En veces, uno llega a pensar que el encontrar a nuestra otra mitad solamente nos traerá felicidad, sin embargo, esto no sucede siempre. Me gusta recitar una pequeña frase que me dijo mi padre cuando era niño, la cual es la siguiente: “El amor tan bueno como es, también puede convertirse en algo malo”.
En su momento no entendí lo que quiso decirme, pero ahora que me encuentro viviéndolo, creo comprender a lo que se refería.
La persona que más amo en el mundo, padece de una enfermedad terminal y solamente le quedan unos cuantos meses de vida. De quien hablo, es de mi madre…
Cada vez que la visito en el hospital, mi corazón se parte en miles de pedazos. Nunca creí que esto podía pasar, ella era una mujer activa y sana. Ahora ni siquiera puede caminar, sin tener que llevar consigo un tanque de oxígeno.
A veces desearía ser un ser sin emociones para no tener que sufrir de esta manera. Pero luego reflexiono, ¿en qué haría mi madre si yo estuviese en su lugar?

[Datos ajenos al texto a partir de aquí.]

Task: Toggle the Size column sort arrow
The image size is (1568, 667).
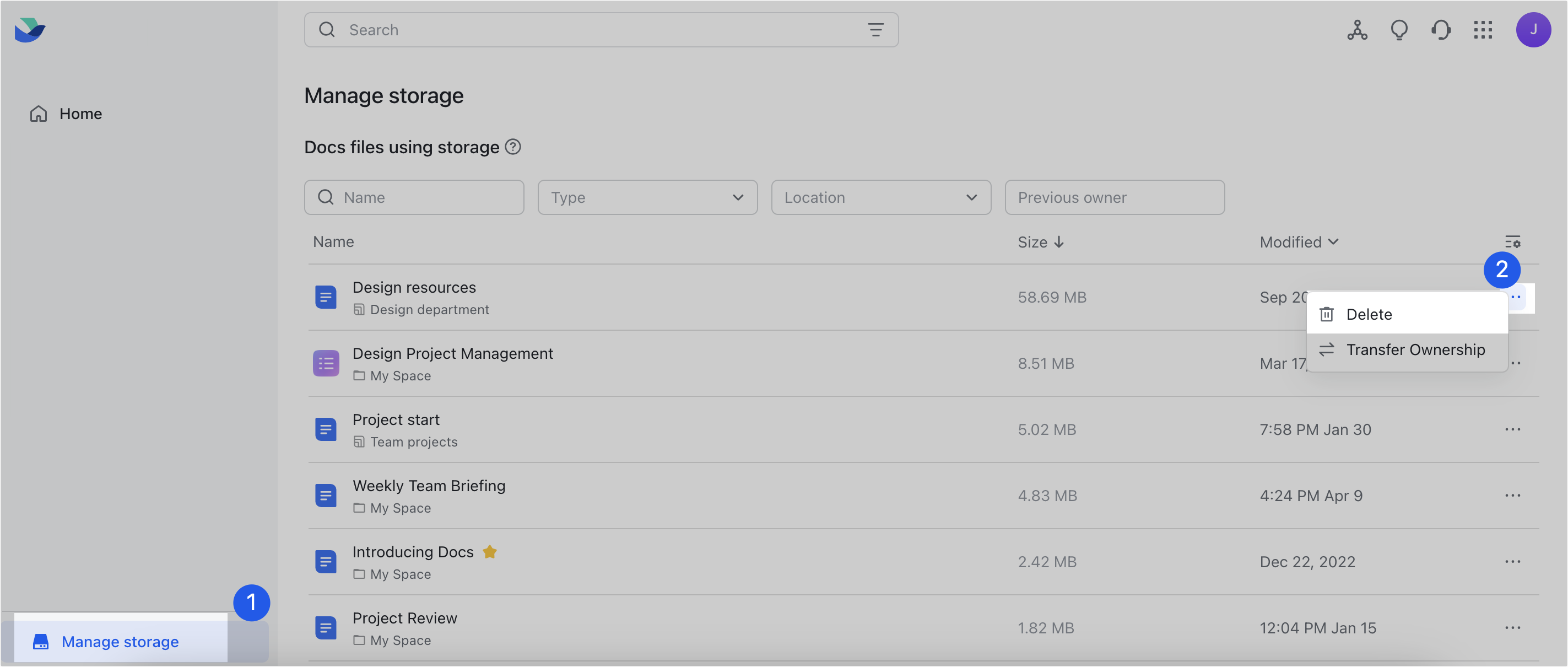Action: pyautogui.click(x=1059, y=242)
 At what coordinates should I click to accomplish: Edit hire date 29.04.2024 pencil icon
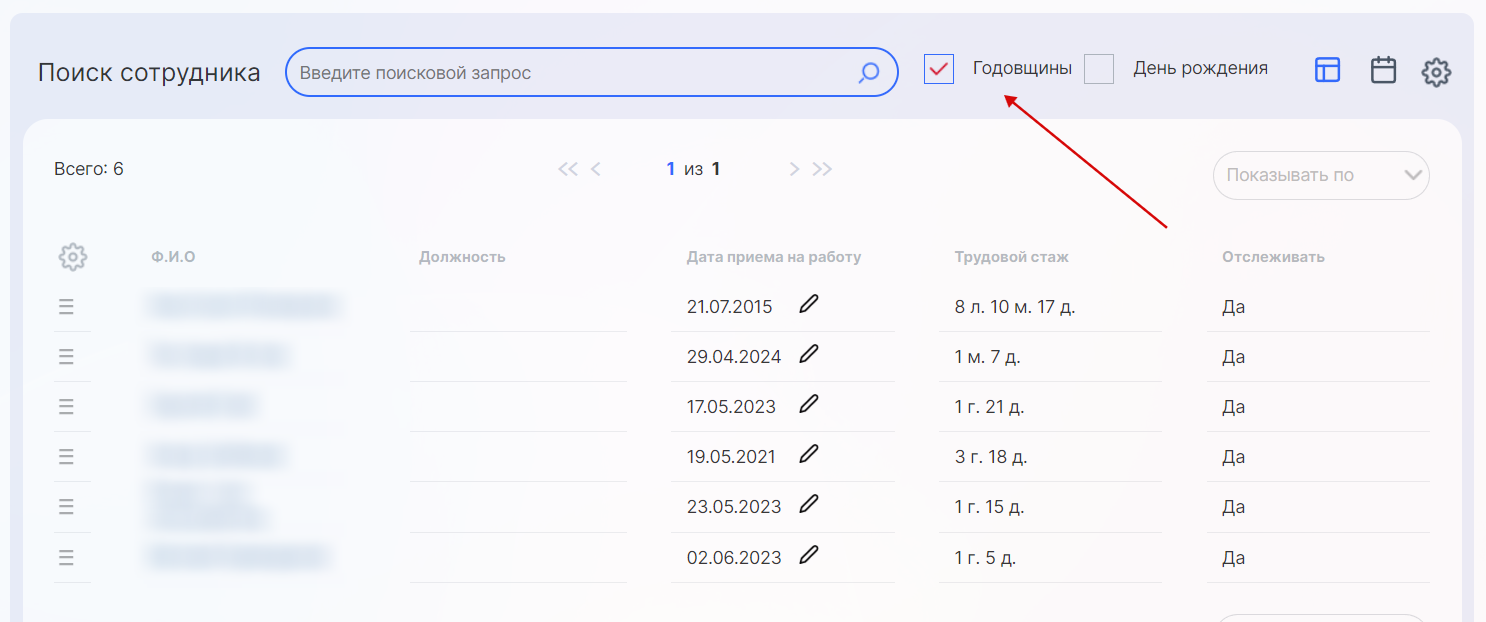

En ocasiones no duermo por estar pensando que, en cualquier momento pueden llamarme del hospital y decirme que ella acaba de morir.
El amar a una persona es más complicado de lo que parece. Es tan difícil, que no cualquier persona puede soportar el peso de este acto.
Quien de verdad ama, sabe que en su momento sufrirá por esto. Si no estás dispuesto a aceptar lo malo del amor, mejor que no se meta con este sentimiento.